05 Mar 31 Days of Healthy Eating: Tip 5 from the Nutrition Twins
It is day 5 of National Nutrition month and you’re in for a special treat. Today the Nutrition Twins, Lyssie Lakatos and Tammy Lakatos Shames, are giving us their top healthy eating tip!
Eat More Vegetables
As authors of The Nutrition Twins’ Veggie Cure this is something we feel passionately about as eating more vegetables is one of the best things you can do for yourself.
Here are several ways you can eat more vegetables:
- Besides making or ordering omelets, sandwiches, pizzas, wraps and burritos with veggies added, one of the best things you can do at any meal is order (or microwave from frozen at home if short on time) a side of steamed veggies without added butter or oil. Simply mix them right in whatever meal you are eating and you’ll add great texture, flavor and color to your meal and the veggies will pick up the flavor from the sauce in the meal.

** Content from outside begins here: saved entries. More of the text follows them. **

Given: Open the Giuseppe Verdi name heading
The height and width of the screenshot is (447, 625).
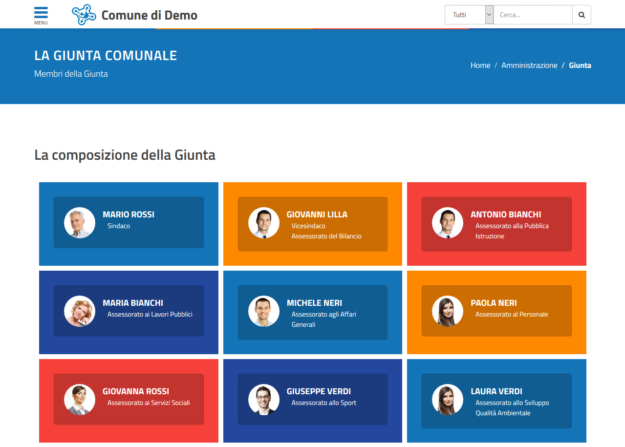Looking at the screenshot, I should pyautogui.click(x=318, y=391).
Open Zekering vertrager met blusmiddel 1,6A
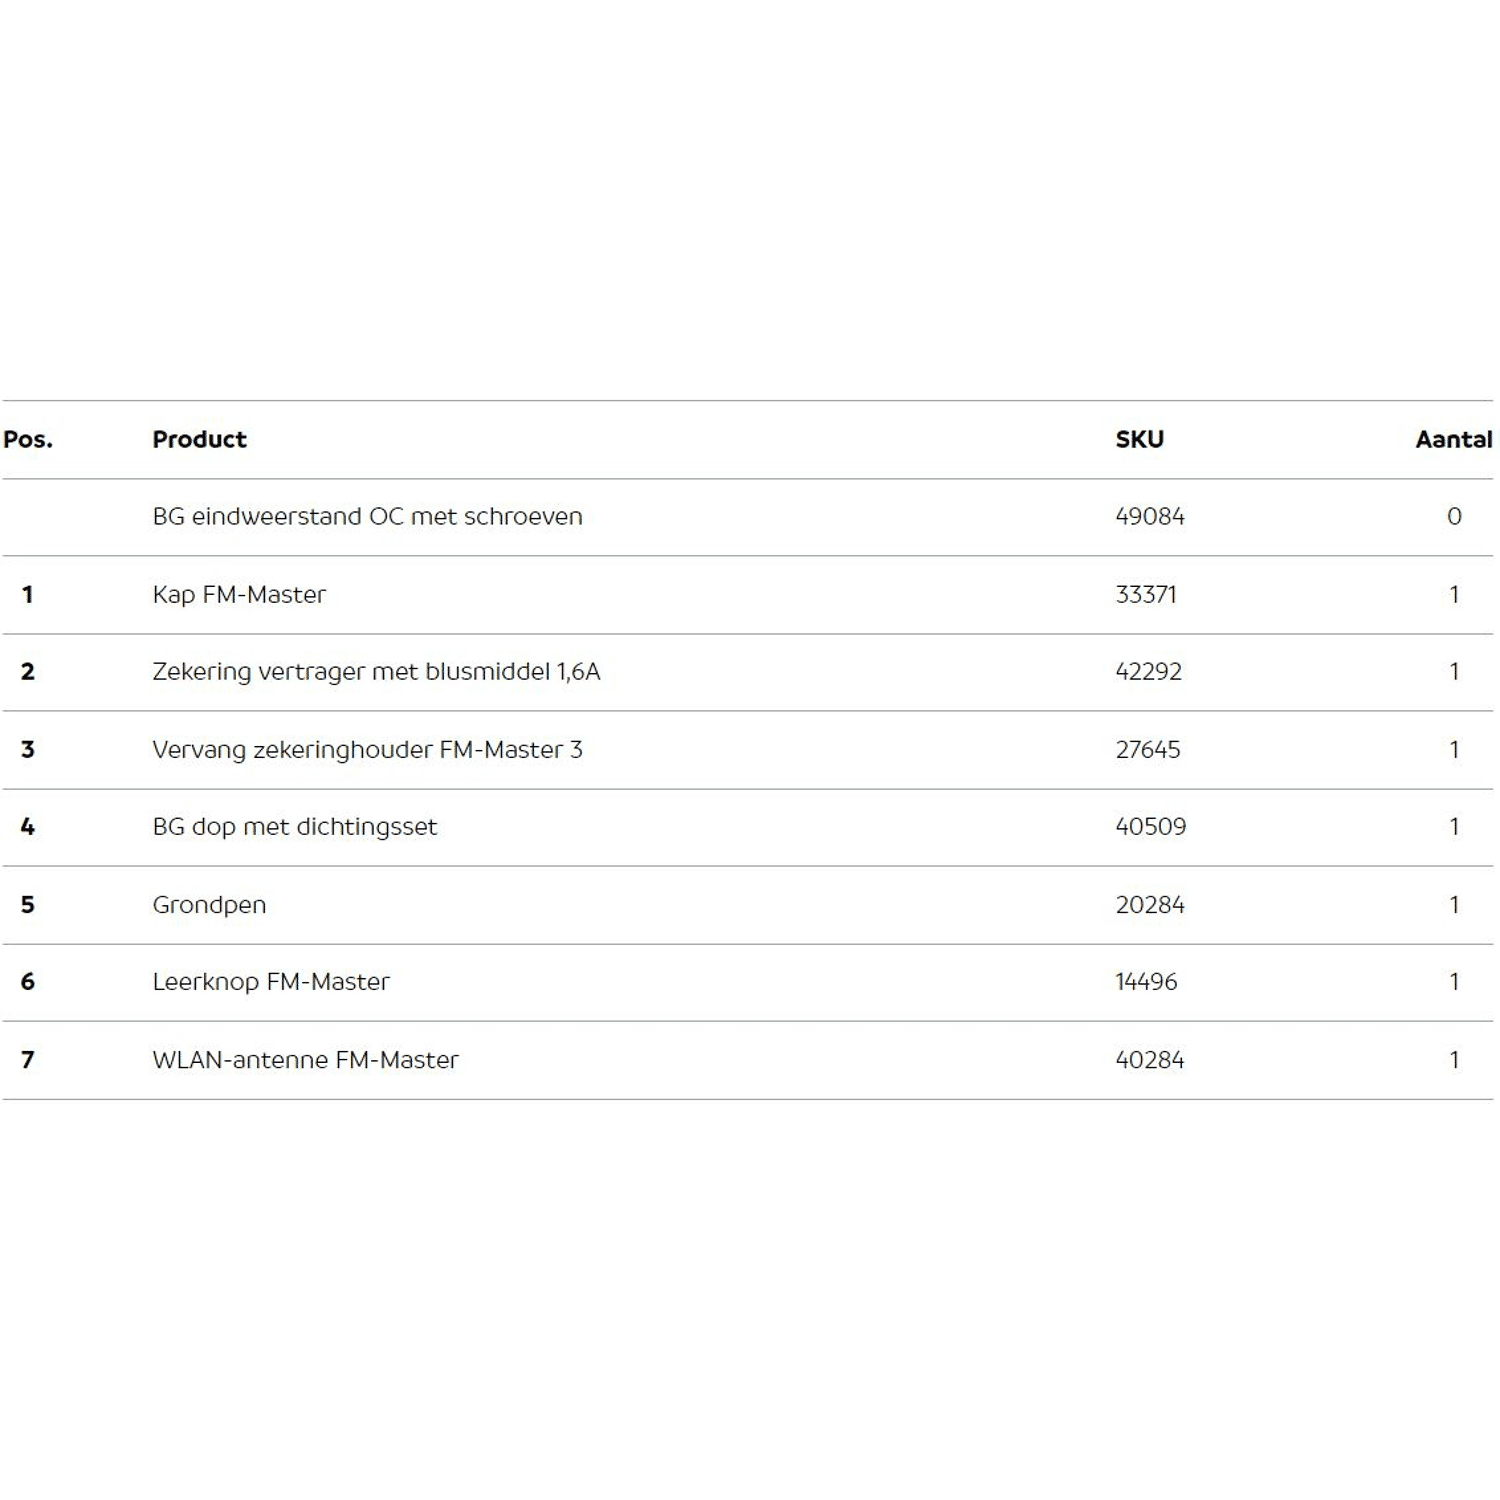Image resolution: width=1500 pixels, height=1500 pixels. tap(376, 672)
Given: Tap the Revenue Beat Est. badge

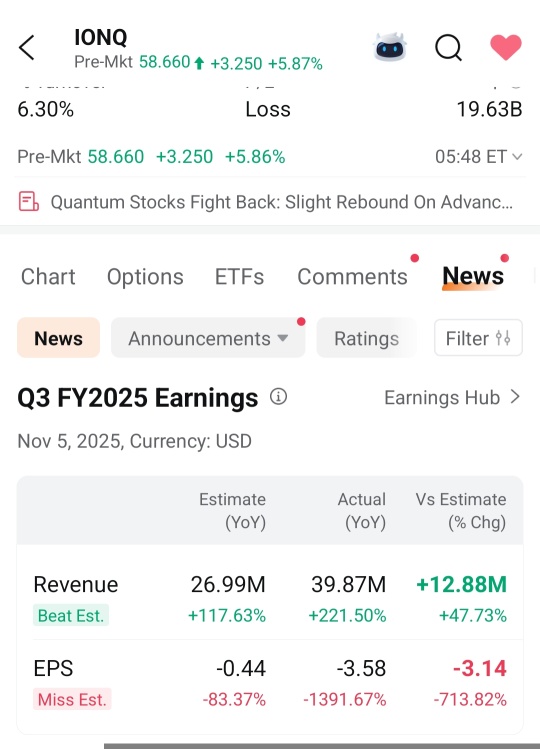Looking at the screenshot, I should [71, 615].
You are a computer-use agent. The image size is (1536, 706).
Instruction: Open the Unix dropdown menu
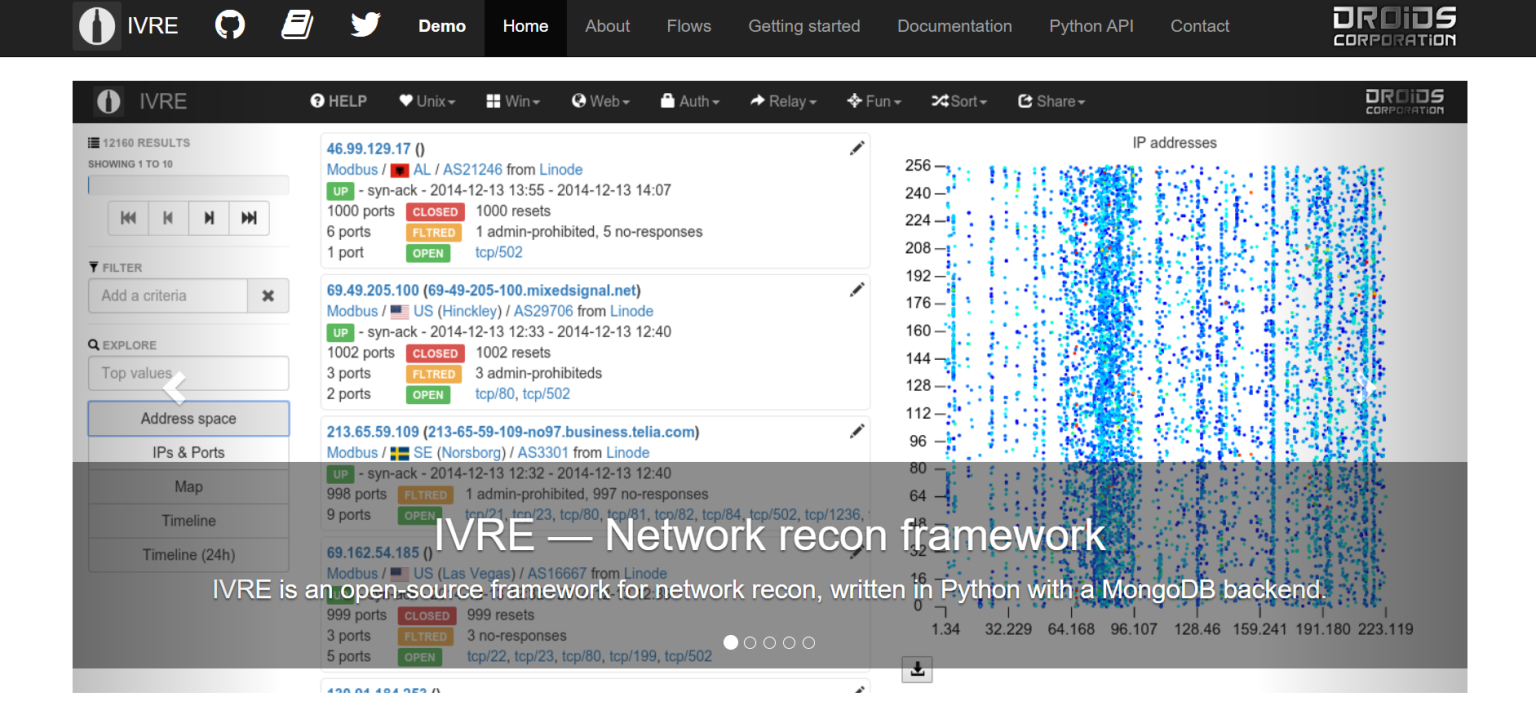point(427,101)
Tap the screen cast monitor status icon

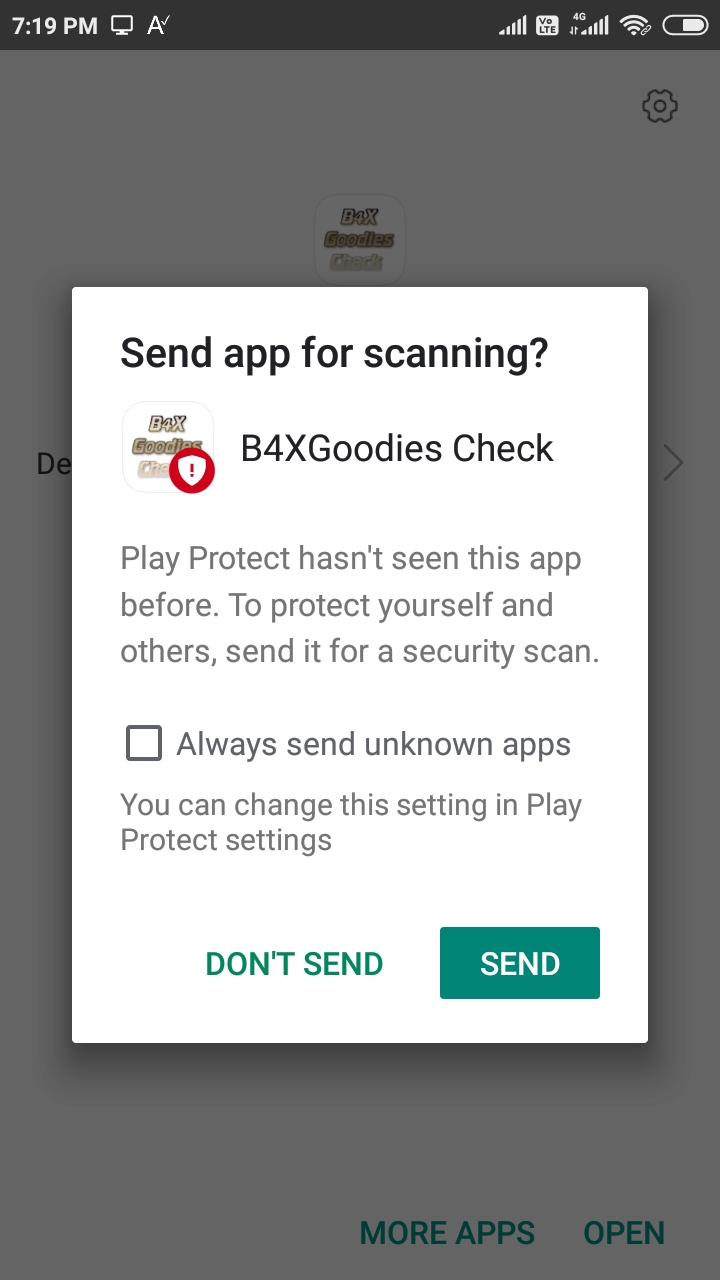pyautogui.click(x=122, y=26)
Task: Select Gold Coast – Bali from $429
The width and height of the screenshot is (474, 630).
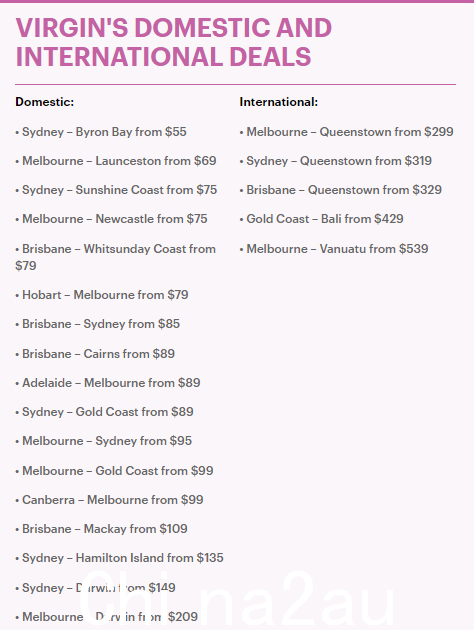Action: (321, 219)
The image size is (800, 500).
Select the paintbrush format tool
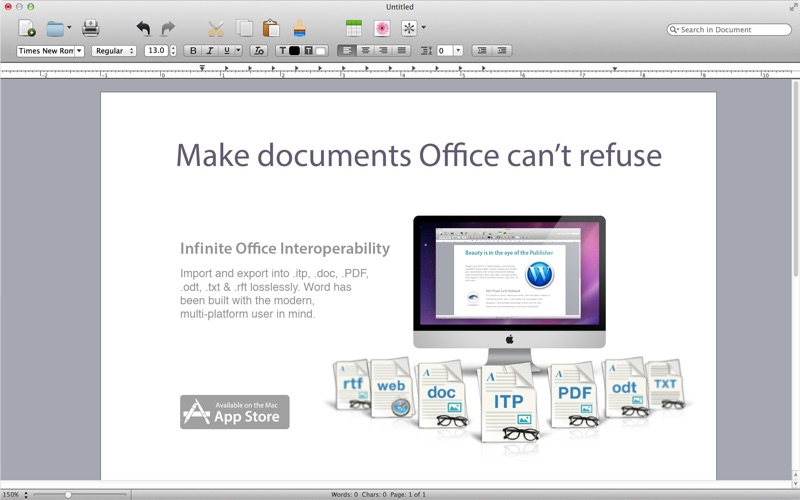click(299, 28)
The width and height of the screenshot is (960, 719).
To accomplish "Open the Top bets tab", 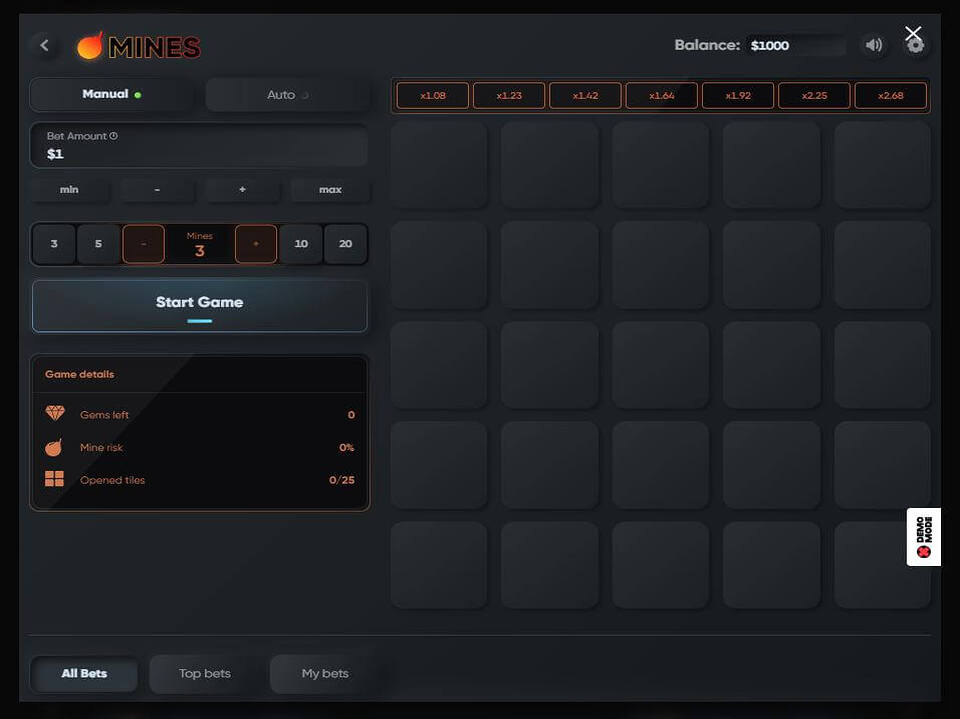I will point(205,674).
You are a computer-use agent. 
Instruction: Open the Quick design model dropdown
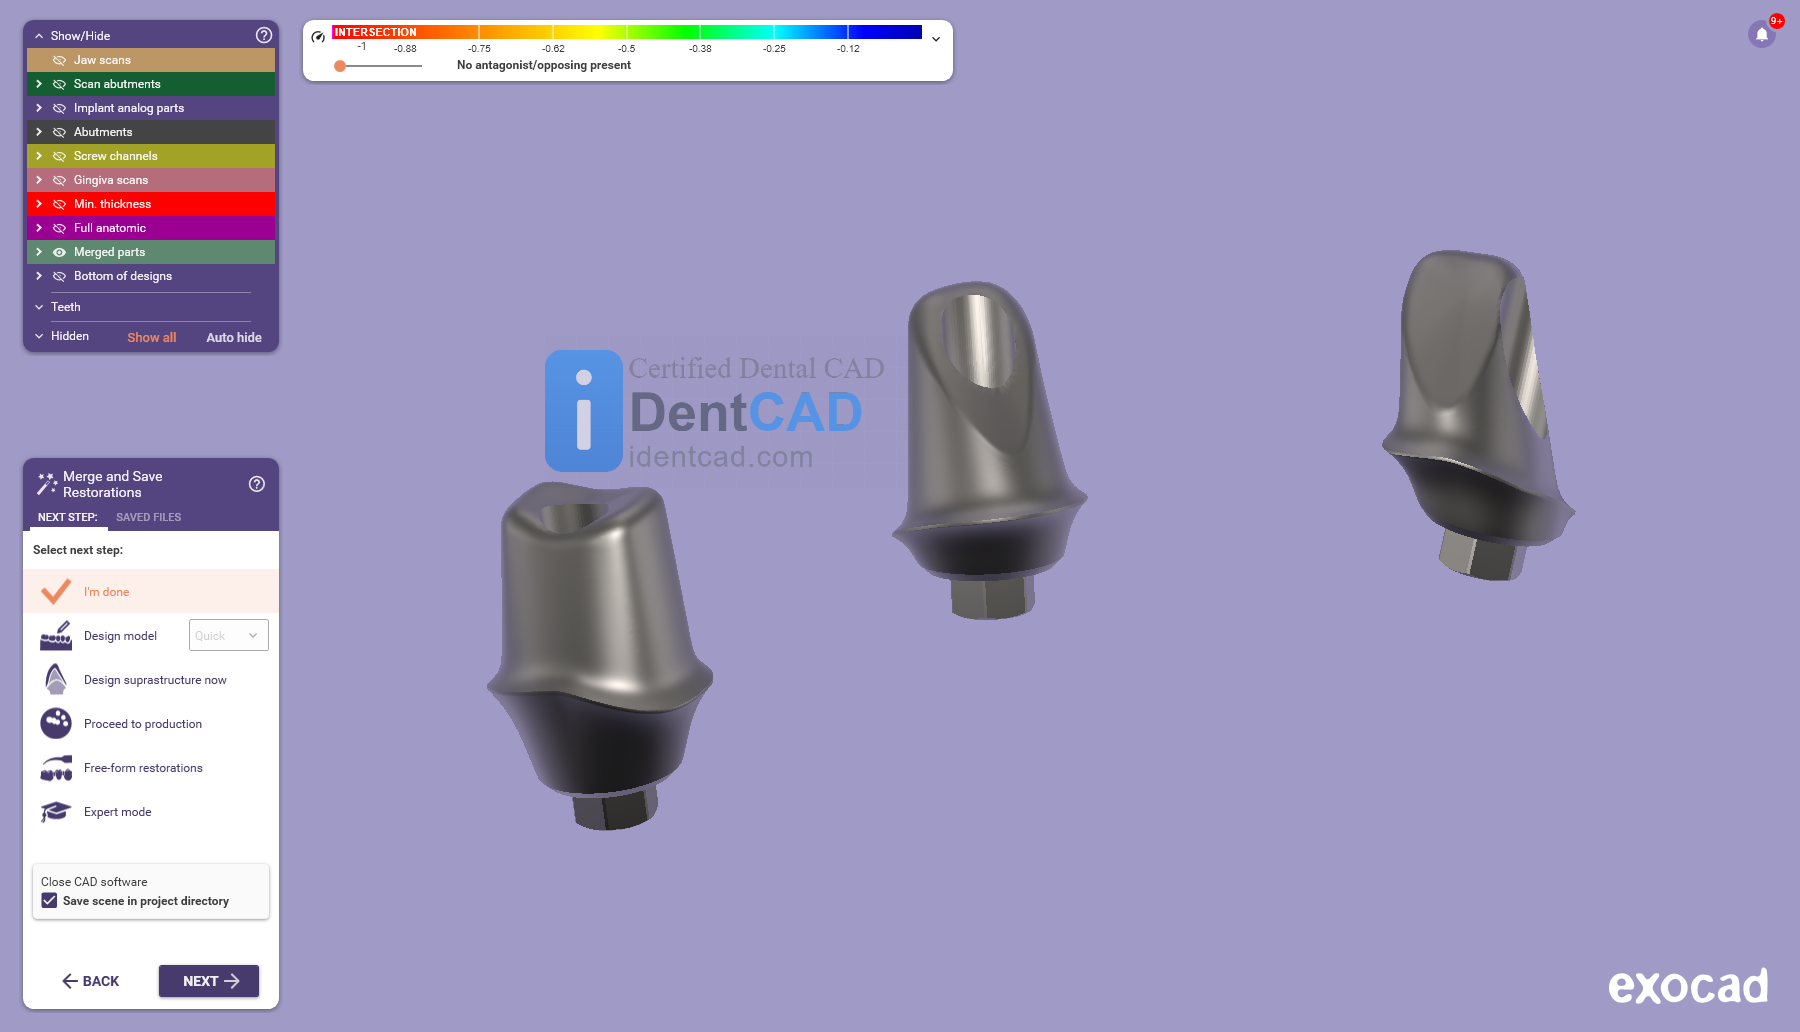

- Use nori or lettuce for traditional sandwiches or wraps rather than carb-rich bread. Eat your rice and other grain-based meals by putting them in cups made with veggies-like scooped out tomatoes and bell peppers, zucchini and cucumber boats—these are delicious shells for the carbs and help to keep the carb portion in check.
- Sprinkle seaweed over salads, chicken or fish, in sandwiches and in soups to add crunch and texture, vitamin C and A. Although the seaweed snacks taste salty, they have just 30-60 milligrams per serving so it’s a great way to jazz up any food that you may normally add a salty condiment to.
- Top baked potatoes with steamed vegetables (especially broccoli and spinach) and baked spaghetti squash with tomato sauce to boost lycopene intake. Tomato sauce has 4 times the lycopene as fresh tomatoes!
- Mix pureed canned pumpkin into oatmeal and add cinnamon. Pumpkin is packed with beta carotene and fiber and it’s a great way to sneak the nutrition of a veggie into breakfast. Cinnamon has blood sugar lowering benefits. We also sometimes mix this combo into yogurt and occasionally add a touch of brown sugar or honey to the pumpkin.
- Use our “Red, Green and Orange Rule” to include one red, green or orange vegetable or fruit in every meal. When you concentrate on getting one of these colors at each meal, you won’t forget. Vegetables are an excellent source of disease-fighting nutrients and are high in fiber and low in calories, and great for helping maintain a healthy weight and fighting aging.